Todo esse sistema estatal de comunicação está a cargo de diretores nomeados diretamente pelo gabinete da presidência de governo, que podem ser demitidos a qualquer momento, por simples decisão do Executivo. A legislação que regulamentou o funcionamento das emissoras estatais de comunicação não estabeleceu mecanismos que garantissem a independência desses organismos, como se passa com os outros países europeus. José Juan González Encinar, catedrático de Direito Constitucional da Universidade de Alcalá de Henares, Madri, compara: na Inglaterra, o fato de que os diretores da BBC sejam nomeados pelo governo não impede que atuem com total independência. Ressalta que a secular cultura democrática inglesa repele qualquer possível ingerência política sobre a atuação da cadeia pública de comunicação.
"En España, ni los diferentes controles externos, incluido el control parlamentario, cuando existe, ni la forma de organización interna de las televisiones públicas, ofrecen un contrapeso suficiente, o significativo, al control que sobre las mismas ejerce el partido que ha ganado las últimas elecciones. Amparándose en las leyes, las televisiones públicas están organizadas y por consiguiente, funcionan, como televisiones gubernamentales, o de partido, es decir, inevitablemente, más como instrumentos de propaganda y manipulación de la opinión pública que como auténticos medios de información objetiva e imparcial".

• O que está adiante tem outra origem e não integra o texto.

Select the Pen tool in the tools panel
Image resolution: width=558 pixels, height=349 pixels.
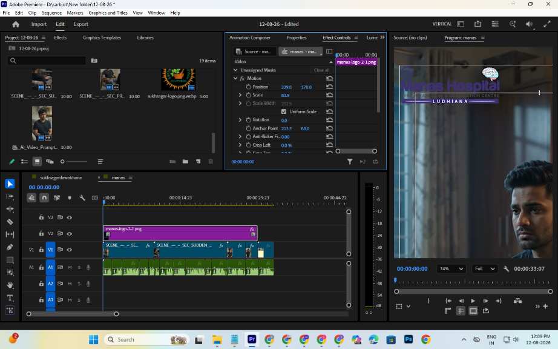10,247
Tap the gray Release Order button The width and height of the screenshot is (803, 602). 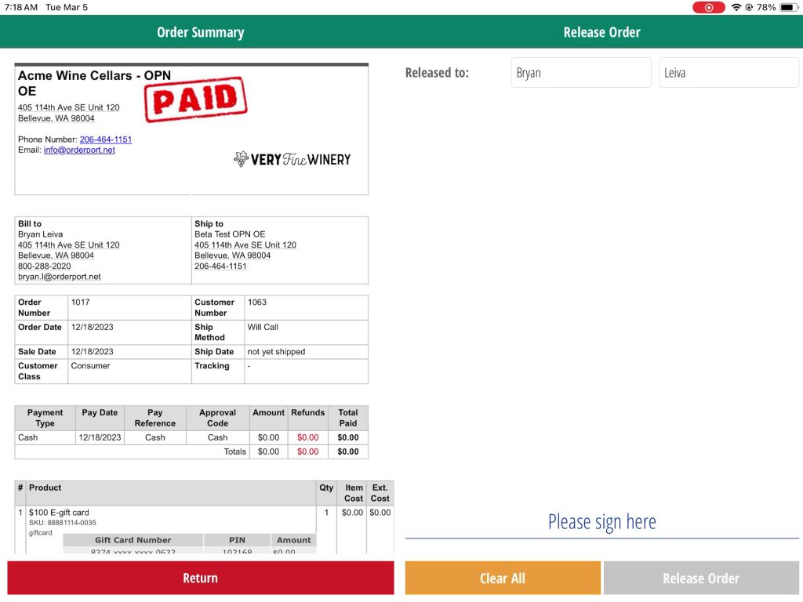coord(700,578)
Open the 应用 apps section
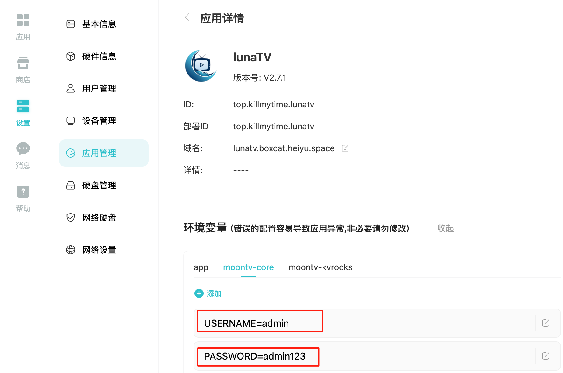The width and height of the screenshot is (563, 373). [23, 27]
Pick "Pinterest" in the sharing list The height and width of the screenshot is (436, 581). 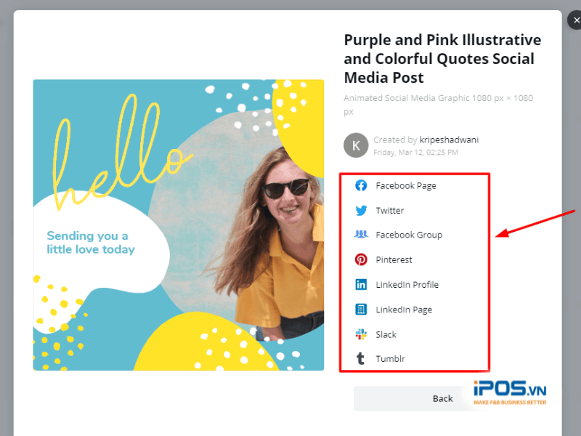pos(394,259)
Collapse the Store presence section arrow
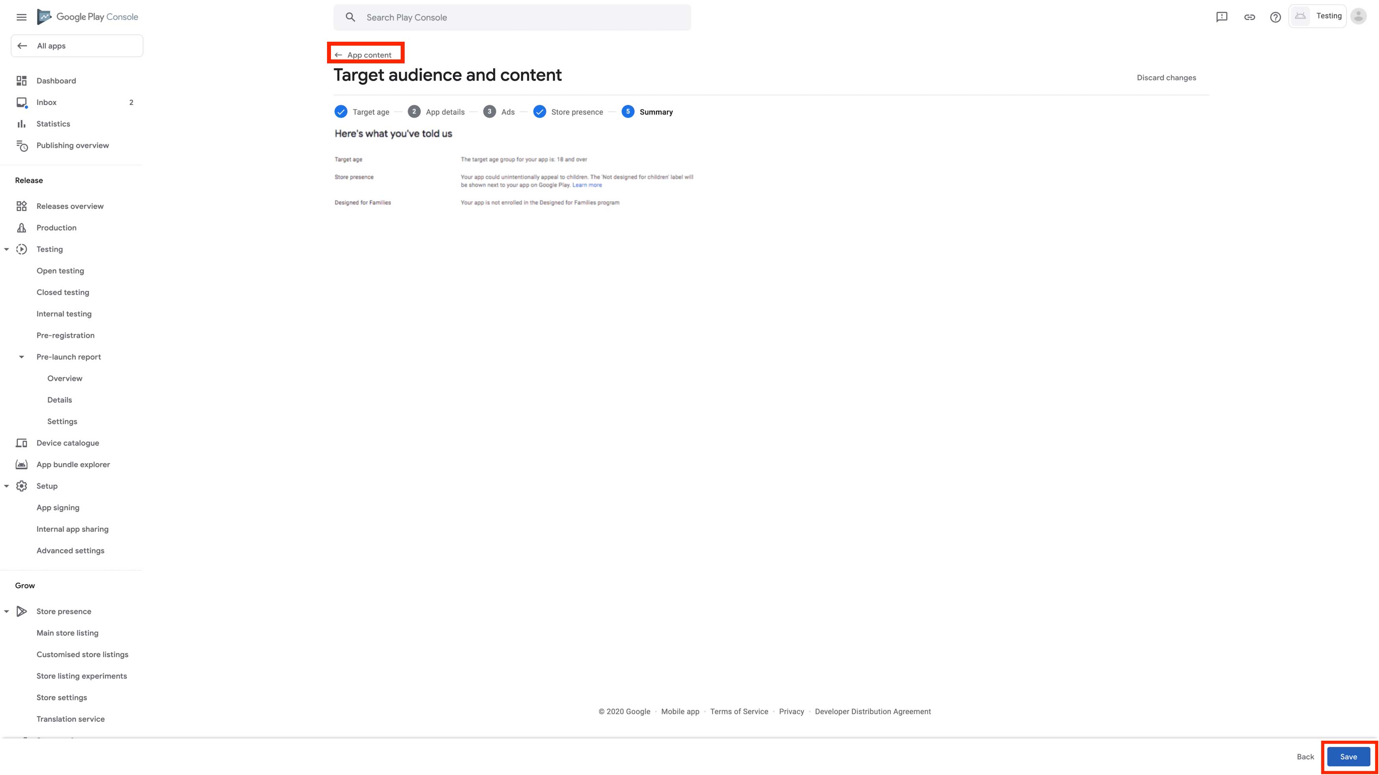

As posições de González Encinar estão expostas no artigo "Modelos comparados de regulación de lo audivisual", publicado no livro El régimen jurídico del audiovisual (Marcial Pons, Madrid, 2000). Ele defende como melhor modelo a ser seguido o adotado na Alemanha, onde existe um Conselho de Rádio e Televisão integrado por uma pluralidade de representantes dos diversos sociais e culturais do país, além dos representes das forças políticas, sendo que estes, em minoria. O conselho é quem nomeia o diretor-geral da televisão pública e é ao conselho que ele tem que responder.
Parlamento enquadrado
Se nos aprofundamos na organização política do Estado espanhol podemos perceber que a subordinação política do sistema de comunicação é apenas uma ponta da concentração de poder que detém o chefe de governo espanhol. Espanha é uma monarquia com um parlamentarismo sui generis. Em nome de uma almejada estabilidade política, após 40 anos de ditadura, a primeira Constituição democrática do novo período estabeleceu um sistema em que ao partido mais votado são facilitadas determinadas condições para que detenha uma maioria absoluta no parlamento. Os eleitores votam nos partidos, que apresentam uma lista fechada de candidatos.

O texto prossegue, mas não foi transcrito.